« L'opération capitalistique qui devait entraîner le transfert de 98,71 % du capital de Cheops ne sera pas menée à terme ». L'annonce sibylline de Cheops Technology est tombée cet été, enterrant ainsi le projet de cession, pourtant bien avancé, de l'ETI bordelaise aux fonds Aquiline Capital Partners et Eres. Le 22 décembre 2021, ces derniers signaient l'acquisition de cette entreprise spécialiste de l'hébergement de données, de la cybersécurité et des infrastructure qui vient de publier des résultats en hausse au terme de l'exercice 2021/2022. Basée à Canéjan, au sud de Bordeaux, l'entreprise était alors valorisée à 180 millions d'euros. Neuf mois plus tard, cette transaction n'est plus qu'une l'histoire ancienne, comme l'ont confirmé à La Tribune les deux parties.
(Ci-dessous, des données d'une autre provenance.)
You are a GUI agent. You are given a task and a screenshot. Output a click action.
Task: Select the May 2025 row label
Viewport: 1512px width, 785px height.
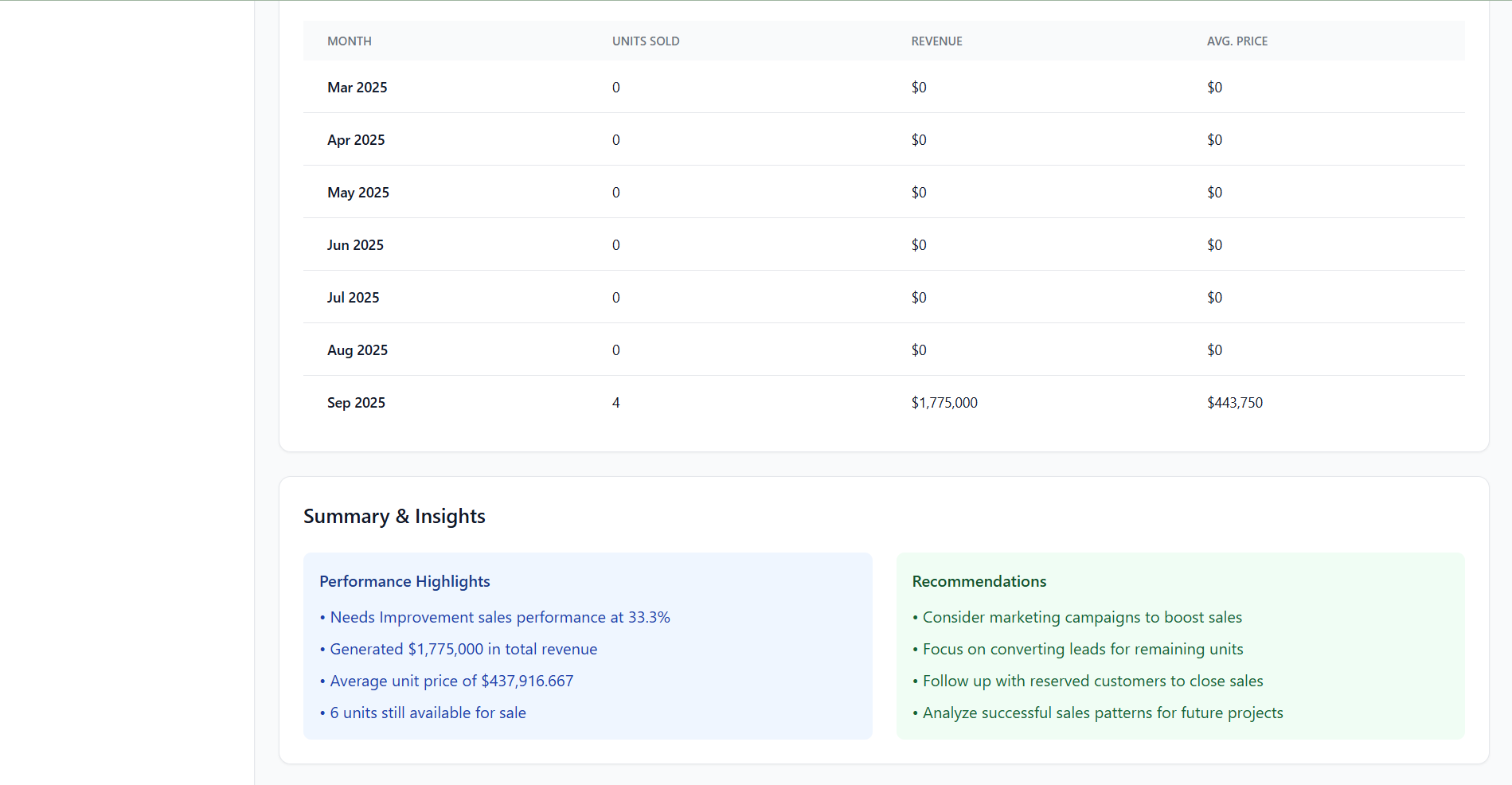357,193
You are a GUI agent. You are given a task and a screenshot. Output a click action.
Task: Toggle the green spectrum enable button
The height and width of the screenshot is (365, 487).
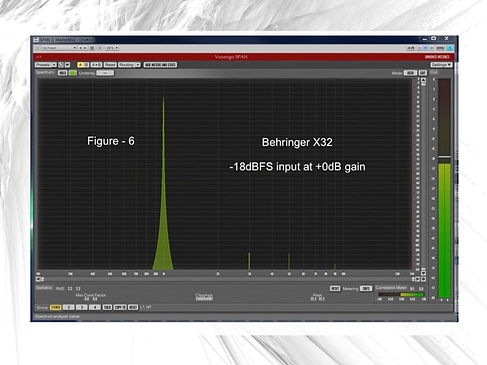click(72, 73)
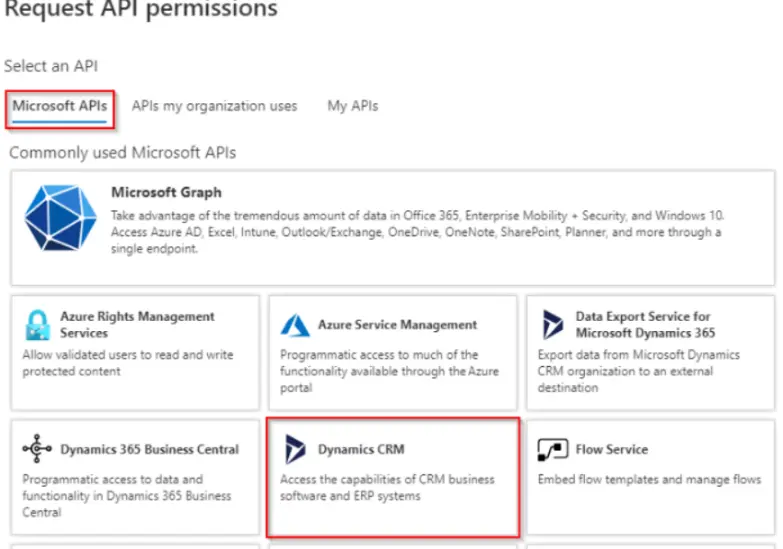This screenshot has width=783, height=549.
Task: Choose the Microsoft Graph title
Action: (166, 192)
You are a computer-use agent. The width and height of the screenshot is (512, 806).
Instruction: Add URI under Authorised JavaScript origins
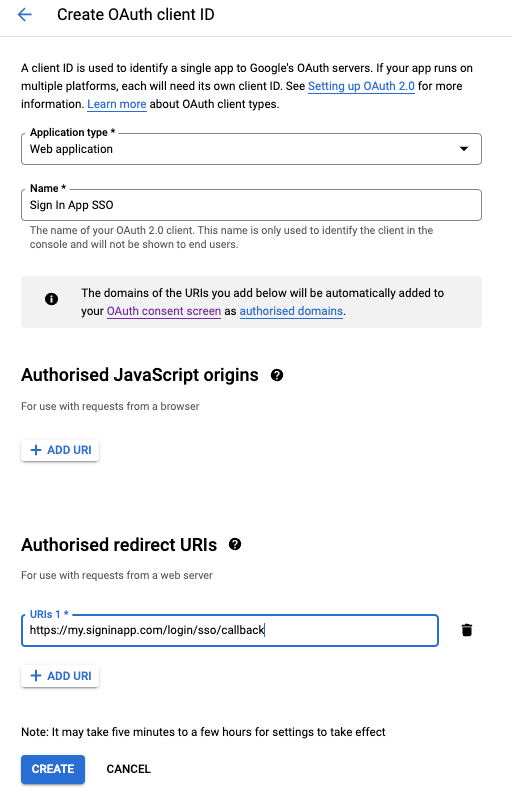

Comment en est-on arrivé là ?
« Cette décision est la conséquence d'un litige [...] né entre les associés de la société Gipsi, ancien actionnaire majoritaire de Cheops, et porte sur les conditions d'acquisition d'une partie des actions Cheops par la société Khephren. Celle-ci détient 80,58 % du capital et des droits de vote de Cheops », précise le communiqué du mois de juillet. Ce «
litige » est un conflit ancien et féroce entre les deux actionnaires historiques de Cheops : Nicolas Leroy-Fleuriot, l'actuel PDG de l'entreprise, et Didier Cazeaux, son associé jusqu'en 2018.